Insurers' creditworthiness in Saudi Arabia, the UAE, South Africa, Turkiye, and Kazakhstan will remain resilient in 2026, S&P Global Ratings (S&P) has forecast.
In a report titled “Momentum For Insurers In Emerging EMEA Is Set To Continue In 2026", S&P Credit Analyst Tatiana Grineva said, "In our view, economic growth prospects and earnings potential for insurers in Saudi Arabia, the UAE, South Africa, Turkiye, and Kazakhstan will remain solid. This will support increased insurance demand and penetration rates, which are still relatively low in most markets."
However, creditworthiness is tempered by elevated geopolitical risk and potential financial risk resulting from spillovers from trade tariffs, which S&P continues to consider as key downside risks in emerging markets.
Despite varying regulations and market maturity, insurers in Saudi Arabia and the UAE will face ongoing high competition, while insurers in South Africa, Turkiye, and Kazakhstan will likely face pressures from heightened sovereign risk, inflation, foreign exchange risk, and interest rate-related risks. This could weigh on profitability and capital buffers.
In 2026, the focus will shift from headline capital ratios to the underlying quality of capitalisation.
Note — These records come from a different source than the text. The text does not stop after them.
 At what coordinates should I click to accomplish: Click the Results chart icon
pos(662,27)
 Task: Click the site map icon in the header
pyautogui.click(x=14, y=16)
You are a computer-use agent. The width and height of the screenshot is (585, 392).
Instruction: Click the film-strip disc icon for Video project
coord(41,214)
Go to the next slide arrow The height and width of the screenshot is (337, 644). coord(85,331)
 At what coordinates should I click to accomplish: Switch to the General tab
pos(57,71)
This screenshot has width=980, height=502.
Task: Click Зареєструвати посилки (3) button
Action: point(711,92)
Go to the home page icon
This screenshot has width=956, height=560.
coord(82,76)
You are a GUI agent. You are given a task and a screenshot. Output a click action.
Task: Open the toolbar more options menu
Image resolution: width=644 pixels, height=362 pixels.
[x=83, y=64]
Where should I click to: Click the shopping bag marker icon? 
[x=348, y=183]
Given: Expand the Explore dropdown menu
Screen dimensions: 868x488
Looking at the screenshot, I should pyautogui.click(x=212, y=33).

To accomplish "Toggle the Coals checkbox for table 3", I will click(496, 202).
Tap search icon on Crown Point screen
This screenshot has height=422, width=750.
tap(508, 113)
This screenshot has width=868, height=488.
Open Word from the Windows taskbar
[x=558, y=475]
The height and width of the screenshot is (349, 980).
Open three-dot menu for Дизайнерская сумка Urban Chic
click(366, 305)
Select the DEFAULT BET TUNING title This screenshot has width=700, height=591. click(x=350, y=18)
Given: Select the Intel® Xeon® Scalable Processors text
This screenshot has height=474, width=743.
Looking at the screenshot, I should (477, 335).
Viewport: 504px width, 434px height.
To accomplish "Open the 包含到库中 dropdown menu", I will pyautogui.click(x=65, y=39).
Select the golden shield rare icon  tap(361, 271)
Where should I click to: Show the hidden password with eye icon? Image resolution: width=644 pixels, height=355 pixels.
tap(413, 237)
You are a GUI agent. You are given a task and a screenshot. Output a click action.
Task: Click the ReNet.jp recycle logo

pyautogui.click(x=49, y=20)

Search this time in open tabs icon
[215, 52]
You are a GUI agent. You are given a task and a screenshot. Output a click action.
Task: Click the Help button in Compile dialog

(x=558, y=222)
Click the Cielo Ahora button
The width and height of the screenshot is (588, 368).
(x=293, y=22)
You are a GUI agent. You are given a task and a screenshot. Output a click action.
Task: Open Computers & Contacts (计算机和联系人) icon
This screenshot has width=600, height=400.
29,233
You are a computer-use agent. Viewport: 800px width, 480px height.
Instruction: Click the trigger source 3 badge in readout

Regulators across Saudi Arabia, the UAE, South Africa, Turkiye, and Kazakhstan are increasingly adopting risk-based solvency frameworks that are more aligned with international standards, though progress varies by market.
This transition will favour insurers with strong governance frameworks, diverse funding sources, and solid actuarial capabilities, as regulatory scrutiny increasingly emphasises transparency and financial resilience.